## PROVIDED ENTRIES
•••••
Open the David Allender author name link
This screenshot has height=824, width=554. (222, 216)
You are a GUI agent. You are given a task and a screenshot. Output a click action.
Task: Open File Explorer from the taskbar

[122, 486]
•••••
## WHAT THE TASK REQUIRES
Could you give the records above again, exactly and in full?

## REPLY TO THE TASK
Open the David Allender author name link
This screenshot has height=824, width=554. (222, 216)
You are a GUI agent. You are given a task and a screenshot. Output a click action.
Task: Open File Explorer from the taskbar

[122, 486]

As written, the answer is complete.